Russian crews practically lived inside their vehicles, keeping all personal effects close at hand.

They also didn’t seem thrilled with the Russian military rations, which have gained notoriety during the war.

Many Russian prisoners of war said the MRE (“meals ready to eat”) kits allocated to them were long expired, due to severe food supply issues in the Russian military.

The infantrymen killed near Rusaniv seem to have shared this opinion: Their rations were left largely intact. Instead, they had a large stock of Russian-made snacks, as well as cheap canned fish products from Ukrainian supermarkets.

None of the assault’s participants had any identification documents with them.

“They simply take the IDs away from them before the attack,” Ukrainian soldiers say.

“No service cards, no dog tags, nothing. We don’t get it – did their commanders believe they would fight harder if left to die nameless?”

Ukrainian soldiers carry spades following an exhumation of Russian military service persons outside Kyiv on March 19, 2022 (The Kyiv Independent)

Some of their names are recovered anyway.

Among the rubbish falling off the destroyed BMPs, one can find a couple of Russian bank cards bearing their owner’s name: “Aleksandr Gagarin.”

It is impossible to know which of the nameless bodies used to respond to that name in life.

Another piece of evidence is a name tape, knifed off a killed soldier’s fatigues: “Lubsandabayev B.N.”

A simple search of Russian social networks indicates that a man named Bair Nikolaevich Lubsandabayev, an ethnic Buryat, was most likely 24 years old, born in the town of Tsagatui between Lake Baikal and the Mongolian border.

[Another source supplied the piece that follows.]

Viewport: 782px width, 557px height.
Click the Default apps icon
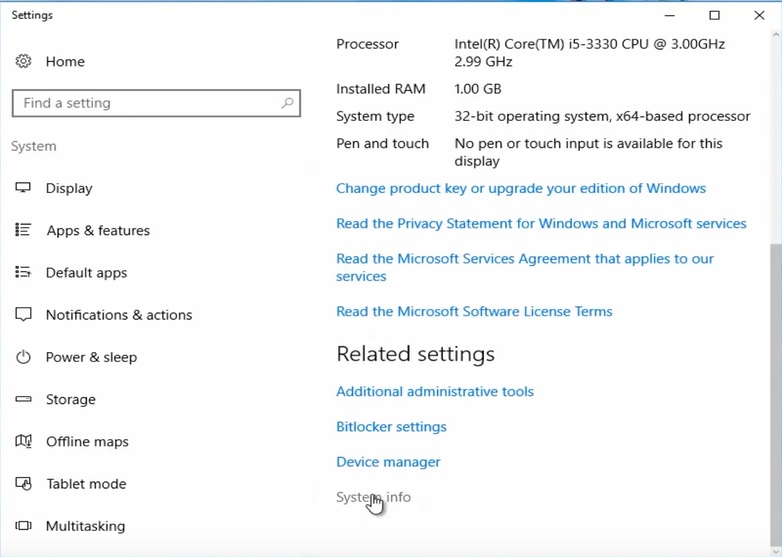click(x=23, y=272)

His mother Ariuna is an elementary school teacher in Tsagatui, and he has a sister named Ayana.

In his school years, he was fond of futsal and nature studies, as mentioned in local newspapers.

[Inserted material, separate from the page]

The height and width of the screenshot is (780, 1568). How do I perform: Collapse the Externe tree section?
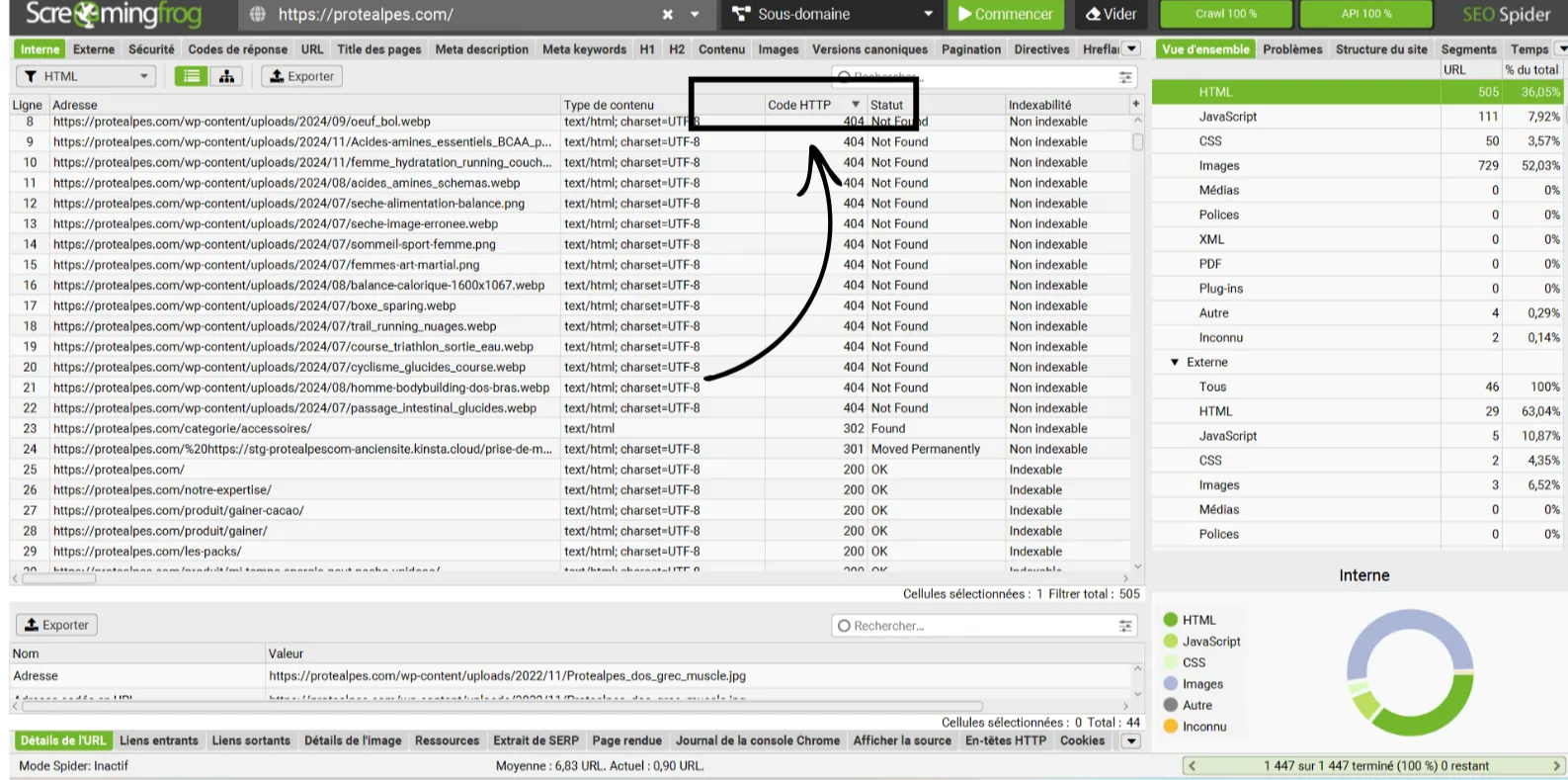[x=1175, y=363]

A Russian military publication says in December 2018 he graduated from Far Eastern Higher Combined Arms Command School in the city of Blagoveschensk and later served with “a motor rifle brigade in the Orenburg Oblast” — that is, the 21st Guards Motor Rifle Brigade.

By all appearances, he was killed in that attack near Rusaniv — 5,000 kilometers away from his hometown in Buryatia.

The rest of Lubsandabayev’s comrades in arms remained nameless to the Ukrainian troops.

A Ukrainian soldiers walks next to a destroyed Russian BMP-2 vehicle near the town of Rusaniv in Kyiv Oblast on March 19, 2022. (The Kyiv Independent)

‘They won’t bite’

Ukrainian soldiers hurry the emergency service workers along and bring more spades to help them out.

The Russian forces are still only about three kilometers away. The Ukrainian military does not want to take chances and hopes to leave the exposed terrain as soon as possible.

The deal is simple: Six Russian bodies for two living Ukrainian soldiers held captive following the latest fighting in the area.

Emergency workers hastily load up the blackened cadavers on stretches and drag them to the riverbank.

An inflatable boat will transport them one by one to the other side, where a pickup truck is waiting.

Through negotiations via unsecured communication lines, with the help of civilian mediators, the exchange will take place soon, as agreed upon by officers from both sides.

“Don’t you worry, they won’t bite,” Ukrainian soldiers smile as they watch civilian volunteers cautiously looking at decaying bodies laid on the road next to the car.

“They’re not dangerous anymore. They are now helping us get our guys back.”